JANINE COHEN: The practice of routinely sterilising the disabled continued through to the 1980s. In Kristine Nattras's case, it was 1968.

Did you know, at the time, you were being sterilised?

KRISTINE NATTRAS: No.

LEANNE DOWSE: Kristine has an intellectual disability, so she was somebody who went to a special school. On the day of her 18th birthday, she was doing some work experience at a local school and her father came to pick her up from school at lunchtime, which she thought was unusual, and said, "Come and pack your bags. You're going to hospital." She remembers being very frightened and not knowing what was happening to her.
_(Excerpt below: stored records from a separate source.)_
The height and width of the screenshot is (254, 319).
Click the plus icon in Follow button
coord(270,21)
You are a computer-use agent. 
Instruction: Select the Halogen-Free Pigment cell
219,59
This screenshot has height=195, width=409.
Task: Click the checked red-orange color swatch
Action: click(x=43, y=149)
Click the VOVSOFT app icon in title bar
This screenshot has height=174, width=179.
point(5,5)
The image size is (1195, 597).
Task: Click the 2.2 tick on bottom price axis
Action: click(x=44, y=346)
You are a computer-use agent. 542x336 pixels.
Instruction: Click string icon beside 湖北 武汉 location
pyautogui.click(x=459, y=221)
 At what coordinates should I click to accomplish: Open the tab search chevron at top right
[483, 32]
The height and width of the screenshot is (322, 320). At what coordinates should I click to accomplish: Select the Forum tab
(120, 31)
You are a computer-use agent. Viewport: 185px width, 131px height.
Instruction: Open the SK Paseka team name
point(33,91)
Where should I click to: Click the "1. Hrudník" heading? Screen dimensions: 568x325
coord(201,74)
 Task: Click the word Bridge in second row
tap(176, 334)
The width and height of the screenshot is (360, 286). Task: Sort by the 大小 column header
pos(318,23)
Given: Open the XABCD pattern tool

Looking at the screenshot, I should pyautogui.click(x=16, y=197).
When did you find out that you'd been sterilised?

KRISTINE NATTRAS: After...after the operation was finished.

JANINE COHEN: So, no one told you at the time what was happening?

KRISTINE NATTRAS: No.

JANINE COHEN: Are you angry about that?

KRISTINE NATTRAS: Yep.

LEANNE DOWSE: I think that it was deemed that if she did have children, she would be unable to look after them.

JANINE COHEN: Do you like children?

KRISTINE NATTRAS: Yep.

JANINE COHEN: What happens when you see other people nursing children?
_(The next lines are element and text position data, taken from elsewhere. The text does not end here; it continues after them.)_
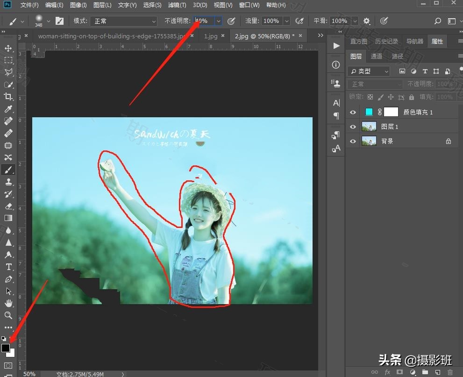463x377 pixels.
Task: Click the 颜色填充 1 layer mask thumbnail
Action: (391, 112)
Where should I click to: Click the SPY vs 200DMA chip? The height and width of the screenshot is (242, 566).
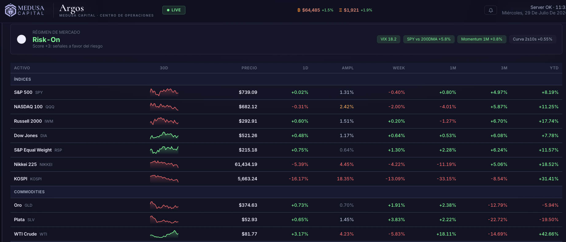pyautogui.click(x=429, y=39)

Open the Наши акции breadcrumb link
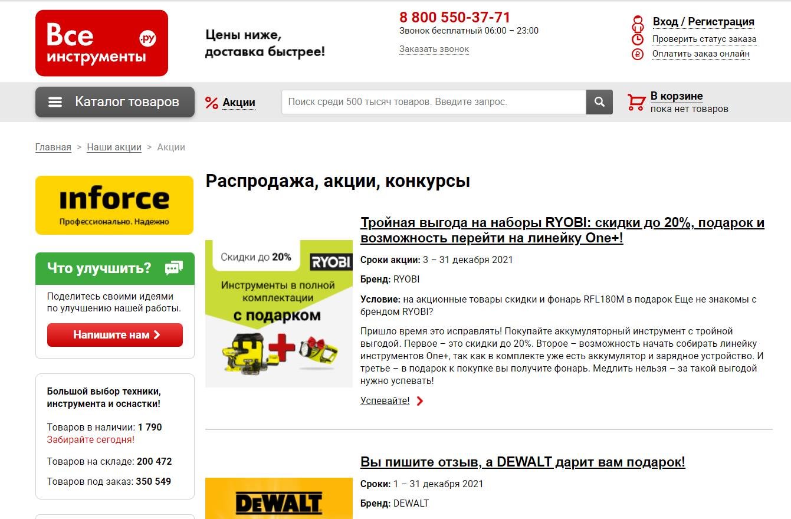114,147
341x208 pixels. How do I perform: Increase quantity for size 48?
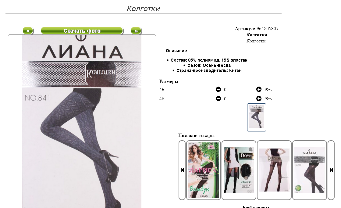pyautogui.click(x=259, y=99)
KRISTINE NATTRAS: Oh, I get a little bit upset kind of thing.

JANINE COHEN: Why do you get upset?

KRISTINE NATTRAS: Because I wish they were mine.

JANINE COHEN: 26-year-old Annette Kalkman has cerebral palsy, a condition that leaves sufferers with no intellectual impairment, but with severe difficulty controlling movement. It is not genetic.

ANNETTE KALKMAN: I have had a full hysterectomy.

JANINE COHEN: How old were you when you had a full hysterectomy?

ANNETTE KALKMAN: 14.

JANINE COHEN: Did you have a choice as to whether you had a hysterectomy?

ANNETTE KALKMAN: No.

JANINE COHEN: Who made that decision?

ANNETTE KALKMAN: My mum and dad.

JANINE COHEN: Why did they make that decision?

ANNETTE KALKMAN: Because they didn't want me...didn't want me to have a period.

JANINE COHEN: In recent years, passionate and well-educated advocates from the disability movement have lobbied against sterilisations. Dr Tom Shakespeare is a British expert in bioethics.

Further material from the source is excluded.